Pictures aside, write every record out again word for word.
═══ Supplied data ═══
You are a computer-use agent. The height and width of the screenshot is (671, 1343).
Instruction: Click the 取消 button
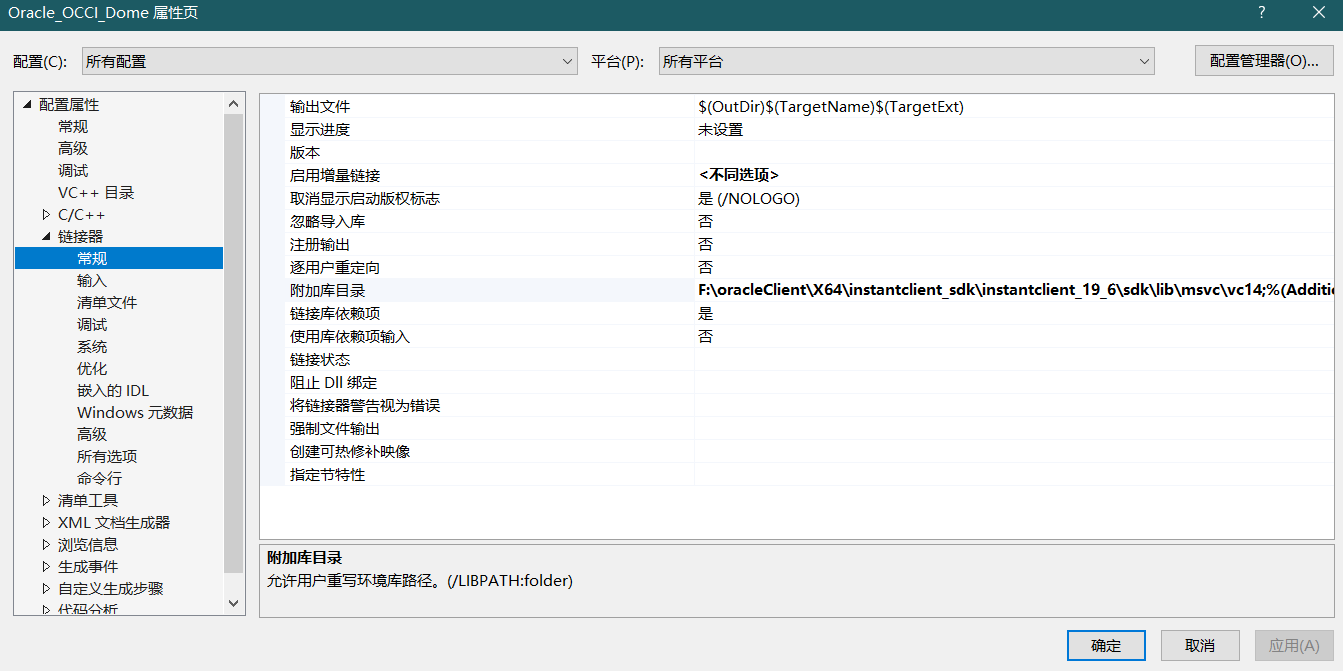(x=1199, y=645)
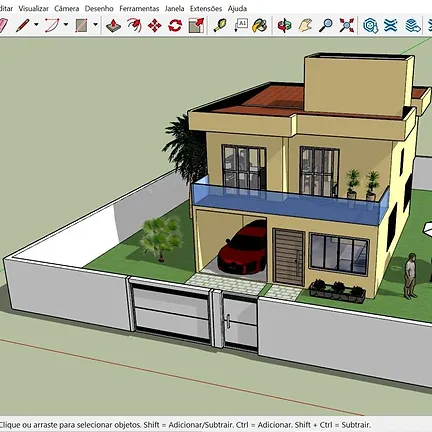
Task: Select the Line pencil tool
Action: (23, 25)
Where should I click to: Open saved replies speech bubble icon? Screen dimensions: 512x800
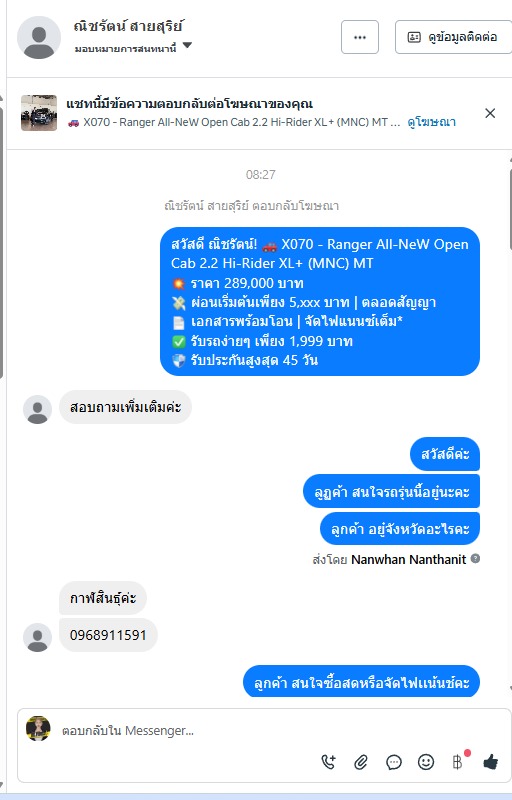point(394,762)
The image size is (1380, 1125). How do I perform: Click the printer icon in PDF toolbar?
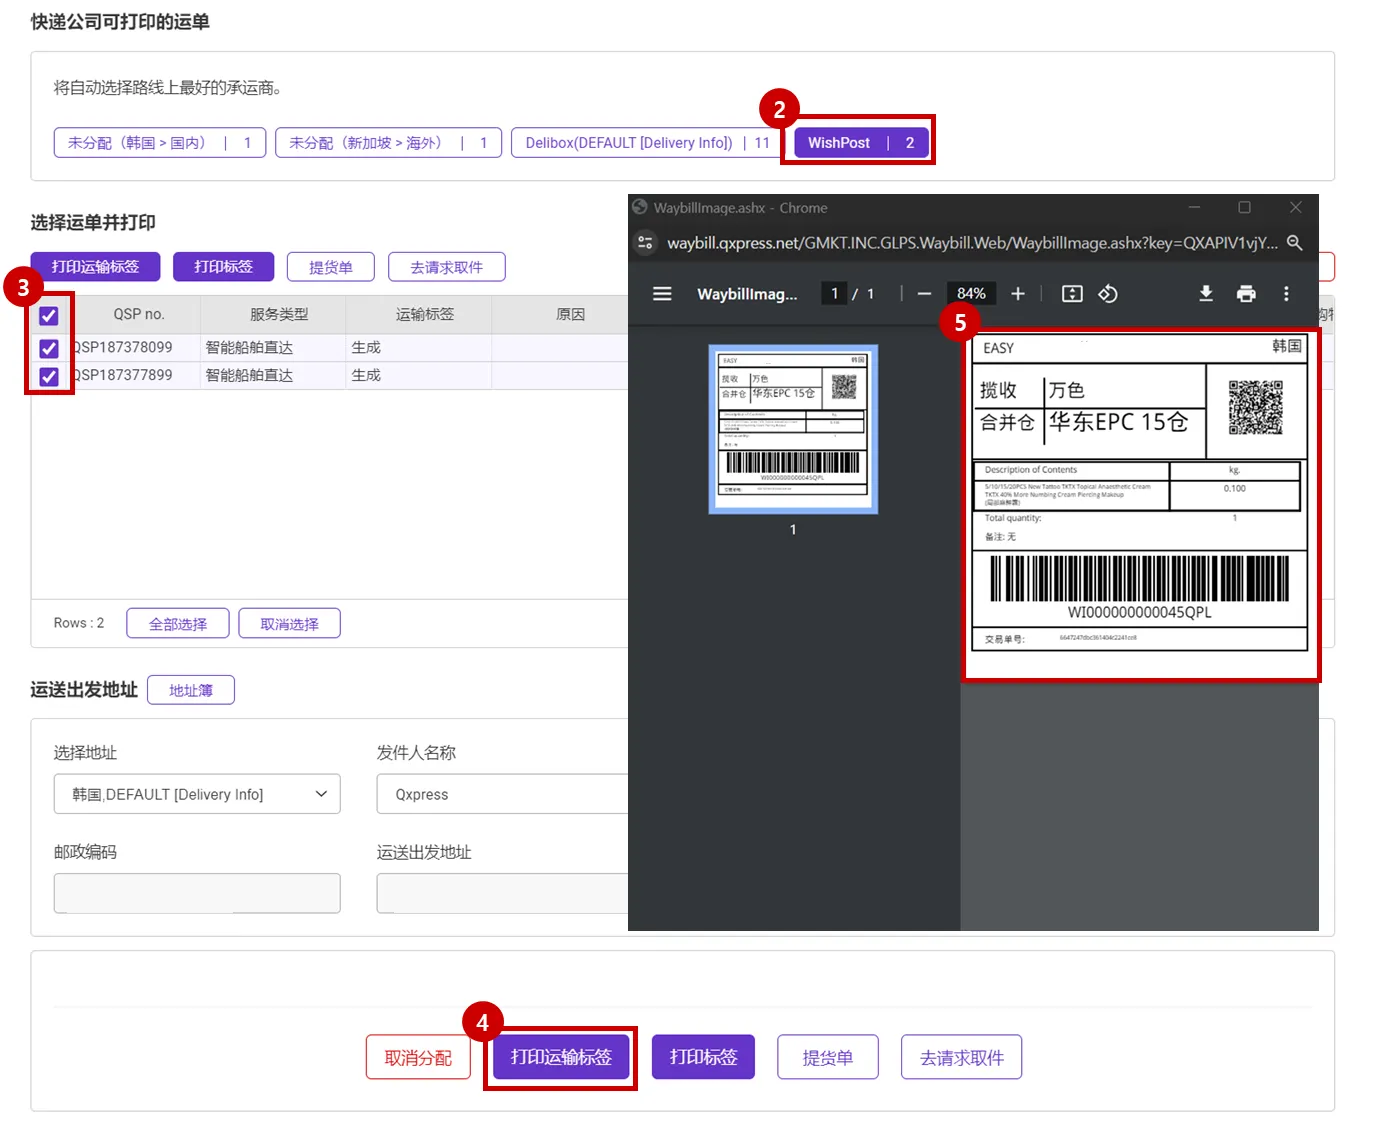pyautogui.click(x=1246, y=294)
═══
• [Expected output]:
You are a computer-use agent. The height and width of the screenshot is (671, 1343).
Instruction: Click the 取消 button
(x=1199, y=645)
Task: Select the Line pencil tool
Action: (23, 25)
Where should I click to: Open saved replies speech bubble icon? Screen dimensions: 512x800
point(394,762)
The image size is (1380, 1125). How do I perform: Click the printer icon in PDF toolbar?
pyautogui.click(x=1246, y=294)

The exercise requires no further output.